W poczwórnym „błogosławieni” oraz poczwórnym „biada” chodzi między innymi też o to, by będąc bogatym, nie być zamkniętym na ubóstwo. Będąc szczęśliwym, nie zamykać się na niedolę innych. Będąc najedzonym, nie zapominać o głodzie. Nikomu z nas nie może zabraknąć otwartości na potrzeby i nędzę drugiego człowieka. Kimkolwiek by nie był: majętny, ubogi, zdrowy, chory, wykształcony czy niewykształcony. Ale i to nie wszystko. Trzeba nauczyć się czegoś, co dziś wydaje się zagubione i szalenie trudne. Tylko ten, kto umie dawać bez poniżania drugiego, potrafi prosić bez poniżania siebie. Zatem otwartość na drugiego zawsze działa zbawiennie na nas samych.

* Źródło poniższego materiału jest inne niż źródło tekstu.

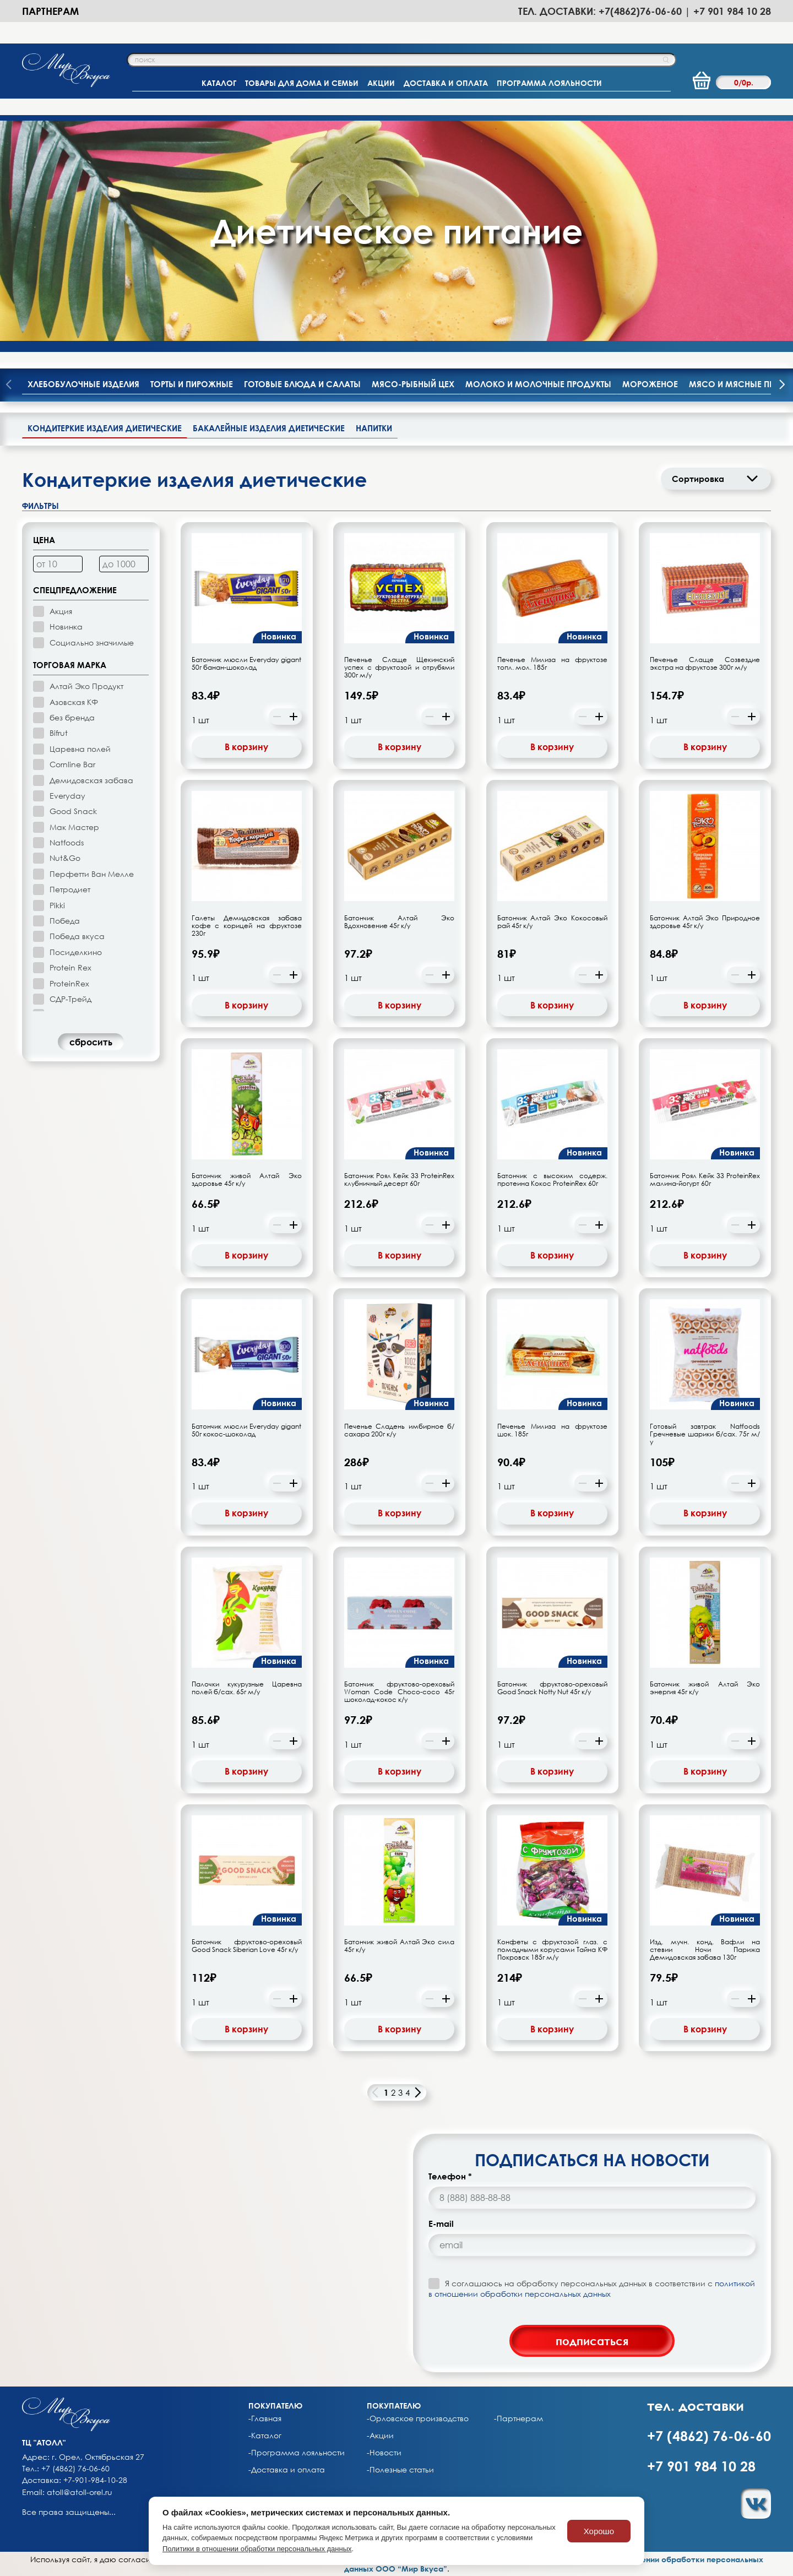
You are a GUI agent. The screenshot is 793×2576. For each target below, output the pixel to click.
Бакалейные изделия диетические (269, 428)
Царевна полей (80, 748)
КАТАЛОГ (219, 83)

Ta gorycz życia, jaka nam towarzyszy, a także trud otwartości na drugiego mają za zadanie dać nam do zrozumienia, że choć dziś jesteśmy błogosławieni, to jutro możemy usłyszeć „biada ci”. Że nie jesteśmy wraz ze swoimi problemami centrum świata. Że nasze chrześcijaństwo to ciągłe zmaganie, by błogosławieństwo właśnie przez nas namacalnie i konkretnie ukazywało się w życiu ludzi, których spotykamy.